>> start DOCUMENT EXTRACT

We expected the early months of our baby’s life to be dull – and then the lockdown started

shadow family portrait
‘Our boy cannot be held by our parents, or anyone really but us. Such a situation creates its own anxieties; will he become resistant to new people, and perhaps too reliant on those closest to him?’ Photograph: Alamy Stock Photo

Our child was born into a world of fire; he arrived on a bushfire Saturday as large parts of the New South Wales south coast went up in flames.

He is growing into a world of enforced detachment. We had expected the early months of parenthood to be tiring and dull and unadventurous. We had not contemplated that our boy might go months without meeting another person; that we might spend months without the support and love of our extended families.

The boy is a first grandchild on both sides. My parents have been expectant grandparents for more than a decade. In his first few months, we had repeated visits from family members and friends from across the country. Our introduction to parenthood was a full house of people bringing freezer meals and staying for afternoon tea; an endless stream of baby gawkers and helpers to do loads of washing or give the house a vacuum.

>> end DOCUMENT EXTRACT
>> start GIVEN DATA

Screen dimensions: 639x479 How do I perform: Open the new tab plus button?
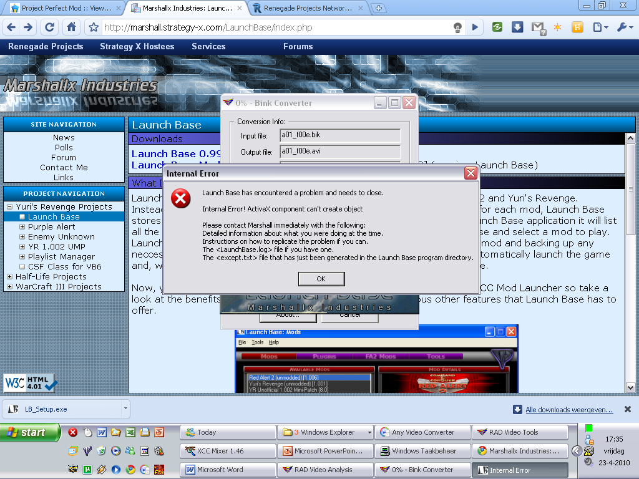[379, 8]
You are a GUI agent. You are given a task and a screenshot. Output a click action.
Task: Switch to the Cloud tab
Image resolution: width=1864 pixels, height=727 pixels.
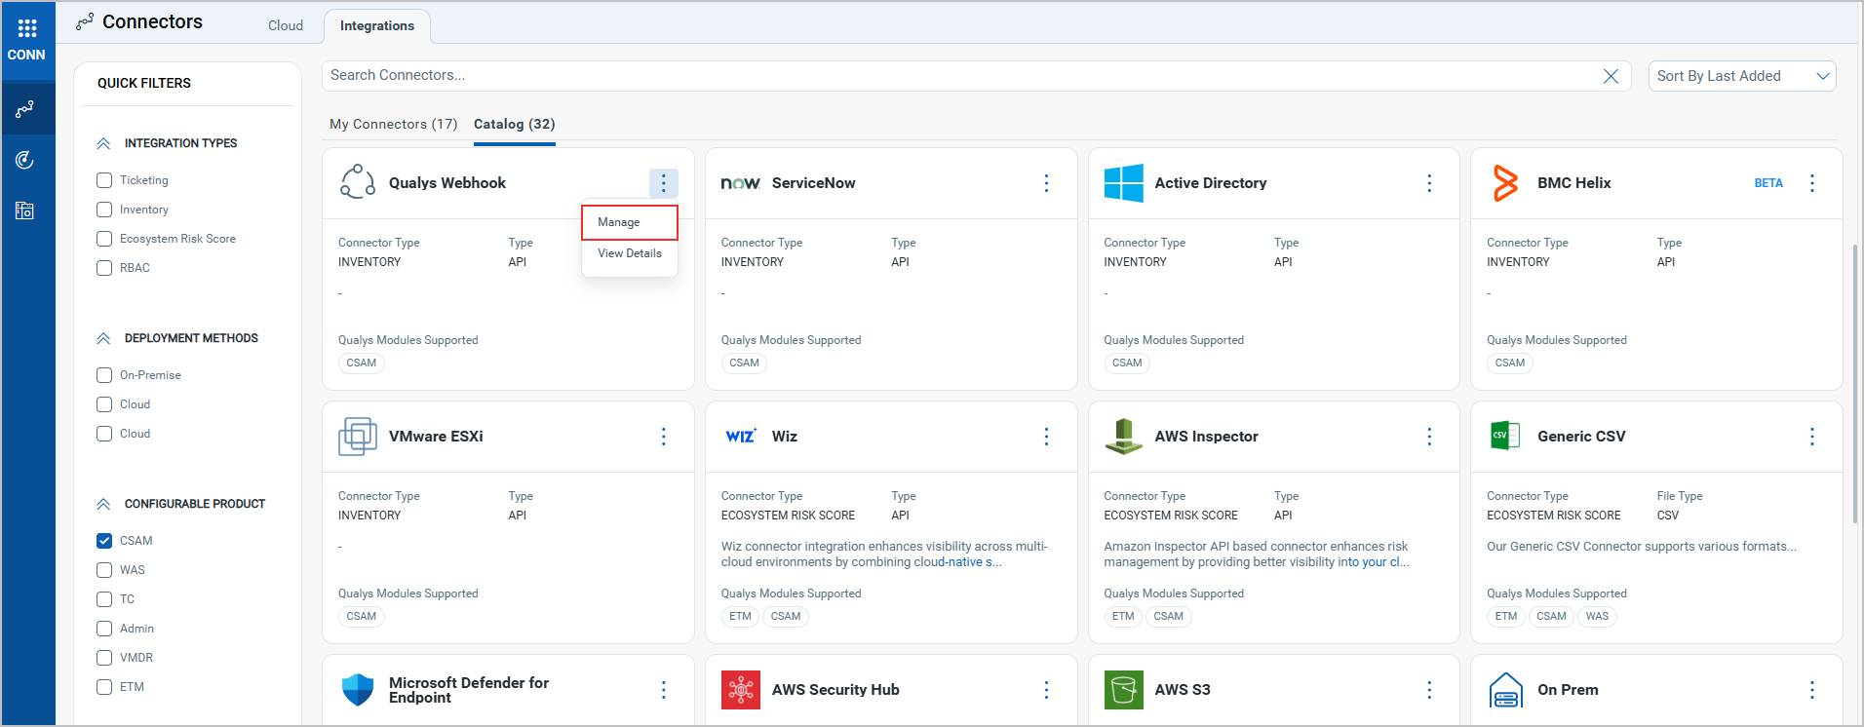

>> end GIVEN DATA
>> start GIVEN DATA

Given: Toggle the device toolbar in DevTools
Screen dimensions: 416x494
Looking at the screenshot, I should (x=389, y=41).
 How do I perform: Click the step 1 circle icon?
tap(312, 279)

>> end GIVEN DATA

• PROMPT 1:
Answer these questions about the essay on early parenthood:
(a) On what day of the week was the child born?
(b) Which region's coast was burning at the time of the birth?
(c) How long had the writer's parents been expectant grandparents?
• PROMPT 2:
Please extract a passage from the essay on early parenthood, beginning at the words "He is growing" and stopping after "house a vacuum.".
Answer using only the essay on early parenthood.

• WRITTEN SOLUTION 1:
(a) A Saturday, described as a bushfire Saturday.
(b) The New South Wales south coast.
(c) More than a decade.

• WRITTEN SOLUTION 2:
He is growing into a world of enforced detachment. We had expected the early months of parenthood to be tiring and dull and unadventurous. We had not contemplated that our boy might go months without meeting another person; that we might spend months without the support and love of our extended families.

The boy is a first grandchild on both sides. My parents have been expectant grandparents for more than a decade. In his first few months, we had repeated visits from family members and friends from across the country. Our introduction to parenthood was a full house of people bringing freezer meals and staying for afternoon tea; an endless stream of baby gawkers and helpers to do loads of washing or give the house a vacuum.